- ПИСЬМЕННОЕ ЗАДАНИЕ 1:
Процитируйте без единого изменения часть записей: всё, начиная со строки, где стоит «Open the AI», и до самого конца записей, включая обе границы.

- ТЕКСТ ДЛЯ ЧТЕНИЯ:
+-------+

Успехи Валерия Михайловича Горожанина отметило руководство Лубянки. После прочтения эпизода с процессом по делу членов СВУ может сложиться впечатление об этом человеке как палаче украинской интеллигенции. Автор бы не стал так однозначно трактовать его роль в истории деятельности органов госбезопасности республики в двадцатые–тридцатые годы прошлого века. Ведь были и другие эпизоды в жизни этого человека. Например, он находился в оккупированной Одессе, был арестован – и приговорен к расстрелу. От смерти его спасло стремительное наступление Красной Армии. А после окончания Гражданской войны принимал активное участие в борьбе с многочисленными бандами, терроризировавшими население советской Украины. В декабре 1924 года его наградили знаком «Почетный работник ВЧК – ОГПУ», а в декабре 1927 года – орденом Красного Знамени.

В мае 1930 года его откомандировали в ОГПУ СССР – заместителем начальника секретно–политического отдела. Напомним, что в этом же отделе трудилась Эмма Карловна Каганова. В июле 1933 года его назначили заместителем начальника ИНО ОГПУ – НКВД СССР198. С февраля по август 1937 года начальник и заместитель начальника Особого бюро при секретариате НКВД СССР. О нем следует рассказать чуть подробнее. Это подразделение было организовано 15 февраля 1937 года и являлось первым информационно–аналитическим подразделением в системе НКВД. Среди прочего в его функции входила подготовка справочных материалов по формам и методам работы иностранных разведок и контрразведок, на государственных и политических деятелей зарубежных стран, подготовка учебных пособий. После его упразднения в октябре 1938 года функции этого подразделения были переданы в 7–й Отдел ГУГБ НКВД СССР199.

Валерий Михайлович Горожанин был арестован 19 августа 1937 года по делу «о заговоре в НКВД УССР», в течение года находился под следствием, а затем приговорен к высшей мере наказания. Реабилитирован посмертно в 1957 году.

Вторым в списке стоит «Соболь – ныне разоблаченный враг наро» да, по рекомендации которого Судоплатов пришел работать в ИНО»200; Поясним, что речь идет о Раисе Романовне Соболь201.

Следующая фигура – «Каминский – враг народа, лучший друг Судоплатова»202. Иван Николаевич Каминский начал работать во внешней разведке в 1922 году. В 1930 году был направлен в Германию в качестве руководителя нелегальной резидентуры. В 1934 году – нелегальный резидент в Париже. В мае 1936 года по поддельным документам прибыл в Швейцарию для разработки находящегося там лидера ОУН Евгения Коновальца, был арестован швейцарскими властями по обвинению в шпионаже, за недоказанностью вины выпущен на свободу. После возвращения в СССР в октябре 1936 года назначен начальником 1–го отделения (Германия, Польша, Венгрия, Чехословакия) ИНО ГУГБ НКВД СССР203. Арестован в конце 1938 года и приговорен к длительному сроку тюремного заключения. Осенью 1941 года освобожден по ходатайству главного героя нашей книги и направлен для работы за линию фронта в оккупированный немцами Житомир. Погиб при попытке ареста сотрудниками германской контрразведки.

+-------+

- ВЫДЕРЖКИ ИЗ ЗАПИСЕЙ:
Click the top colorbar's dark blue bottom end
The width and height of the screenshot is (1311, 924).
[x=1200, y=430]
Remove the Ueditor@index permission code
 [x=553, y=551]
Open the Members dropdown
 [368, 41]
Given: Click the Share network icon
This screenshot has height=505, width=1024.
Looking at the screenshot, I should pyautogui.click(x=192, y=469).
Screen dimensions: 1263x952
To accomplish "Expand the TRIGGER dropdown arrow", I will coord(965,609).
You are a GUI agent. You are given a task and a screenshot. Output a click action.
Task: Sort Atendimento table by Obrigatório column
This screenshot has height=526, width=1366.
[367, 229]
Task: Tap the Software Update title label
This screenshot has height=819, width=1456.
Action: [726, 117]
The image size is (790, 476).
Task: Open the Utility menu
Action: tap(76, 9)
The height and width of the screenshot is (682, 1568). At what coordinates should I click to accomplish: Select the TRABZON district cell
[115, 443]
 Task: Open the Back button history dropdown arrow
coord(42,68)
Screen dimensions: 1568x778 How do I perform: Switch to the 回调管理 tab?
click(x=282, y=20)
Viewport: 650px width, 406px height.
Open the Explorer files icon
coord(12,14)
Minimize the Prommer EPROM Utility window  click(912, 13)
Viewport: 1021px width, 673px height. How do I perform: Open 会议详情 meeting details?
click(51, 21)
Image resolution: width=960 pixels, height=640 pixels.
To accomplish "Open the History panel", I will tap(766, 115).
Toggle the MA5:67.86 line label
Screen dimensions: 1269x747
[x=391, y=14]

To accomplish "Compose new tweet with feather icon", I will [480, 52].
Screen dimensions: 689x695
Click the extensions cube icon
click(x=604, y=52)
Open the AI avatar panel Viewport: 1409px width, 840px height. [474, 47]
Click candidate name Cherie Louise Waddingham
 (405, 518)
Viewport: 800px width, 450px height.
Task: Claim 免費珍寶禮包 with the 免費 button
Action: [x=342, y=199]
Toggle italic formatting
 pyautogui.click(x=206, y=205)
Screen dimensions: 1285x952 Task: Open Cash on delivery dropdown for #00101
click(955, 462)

+-------+

- ПИСЬМЕННОЕ ЗАДАНИЕ 2:
Напечатайте дословно фрагмент текста для чтения: всё от слов «Вторым в списке» до слов «Раисе Романовне Соболь201.» включительно.

- РАЗБОР РЕШЕНИЯ 1:
Open the AI avatar panel Viewport: 1409px width, 840px height. [474, 47]
Click candidate name Cherie Louise Waddingham
 (405, 518)
Viewport: 800px width, 450px height.
Task: Claim 免費珍寶禮包 with the 免費 button
Action: [x=342, y=199]
Toggle italic formatting
 pyautogui.click(x=206, y=205)
Screen dimensions: 1285x952 Task: Open Cash on delivery dropdown for #00101
click(955, 462)

- РАЗБОР РЕШЕНИЯ 2:
Вторым в списке стоит «Соболь – ныне разоблаченный враг наро» да, по рекомендации которого Судоплатов пришел работать в ИНО»200; Поясним, что речь идет о Раисе Романовне Соболь201.